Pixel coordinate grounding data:
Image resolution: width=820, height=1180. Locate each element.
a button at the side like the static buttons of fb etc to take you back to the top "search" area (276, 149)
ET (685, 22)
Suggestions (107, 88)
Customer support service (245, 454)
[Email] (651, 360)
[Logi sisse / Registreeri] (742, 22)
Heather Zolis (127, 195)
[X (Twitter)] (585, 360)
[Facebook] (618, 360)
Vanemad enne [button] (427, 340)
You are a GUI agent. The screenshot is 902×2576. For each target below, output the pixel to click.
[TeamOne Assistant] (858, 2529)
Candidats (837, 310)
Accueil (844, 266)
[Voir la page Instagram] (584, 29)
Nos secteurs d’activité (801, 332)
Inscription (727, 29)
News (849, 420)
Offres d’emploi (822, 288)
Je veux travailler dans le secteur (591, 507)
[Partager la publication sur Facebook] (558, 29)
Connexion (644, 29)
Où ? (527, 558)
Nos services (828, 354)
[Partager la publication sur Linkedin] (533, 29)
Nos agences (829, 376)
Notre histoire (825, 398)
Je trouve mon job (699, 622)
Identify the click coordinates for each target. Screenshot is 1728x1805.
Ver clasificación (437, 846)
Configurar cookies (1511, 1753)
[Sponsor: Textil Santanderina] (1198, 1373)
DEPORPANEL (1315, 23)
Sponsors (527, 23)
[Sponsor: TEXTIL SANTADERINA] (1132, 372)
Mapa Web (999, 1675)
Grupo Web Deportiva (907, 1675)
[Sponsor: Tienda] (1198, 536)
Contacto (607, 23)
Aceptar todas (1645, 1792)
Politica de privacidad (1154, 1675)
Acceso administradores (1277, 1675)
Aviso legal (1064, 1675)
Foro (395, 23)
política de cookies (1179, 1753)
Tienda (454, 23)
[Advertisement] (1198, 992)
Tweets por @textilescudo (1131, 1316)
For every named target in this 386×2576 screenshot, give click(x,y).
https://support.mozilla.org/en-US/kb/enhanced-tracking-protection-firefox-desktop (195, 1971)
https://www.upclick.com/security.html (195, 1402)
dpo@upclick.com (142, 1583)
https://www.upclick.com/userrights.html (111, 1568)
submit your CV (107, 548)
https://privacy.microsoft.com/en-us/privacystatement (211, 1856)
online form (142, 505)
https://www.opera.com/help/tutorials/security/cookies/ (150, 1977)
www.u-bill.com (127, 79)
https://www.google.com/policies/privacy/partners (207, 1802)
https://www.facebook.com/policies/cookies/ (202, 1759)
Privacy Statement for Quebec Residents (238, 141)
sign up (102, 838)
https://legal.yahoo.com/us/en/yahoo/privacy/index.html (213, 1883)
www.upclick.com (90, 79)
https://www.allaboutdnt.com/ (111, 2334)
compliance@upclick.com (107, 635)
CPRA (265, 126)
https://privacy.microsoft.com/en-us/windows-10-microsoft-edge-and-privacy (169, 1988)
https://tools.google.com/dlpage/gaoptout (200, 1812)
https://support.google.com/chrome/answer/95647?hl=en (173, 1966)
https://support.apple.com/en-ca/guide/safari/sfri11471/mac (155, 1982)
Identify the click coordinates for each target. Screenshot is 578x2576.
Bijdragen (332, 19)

Action item: Return, line for line and unchanged, the data from its first line through the line containing "Heather Zolis (127, 195)".

Answer space:
Image resolution: width=820, height=1180. Locate each element.
a button at the side like the static buttons of fb etc to take you back to the top "search" area (276, 149)
ET (685, 22)
Suggestions (107, 88)
Customer support service (245, 454)
[Email] (651, 360)
[Logi sisse / Registreeri] (742, 22)
Heather Zolis (127, 195)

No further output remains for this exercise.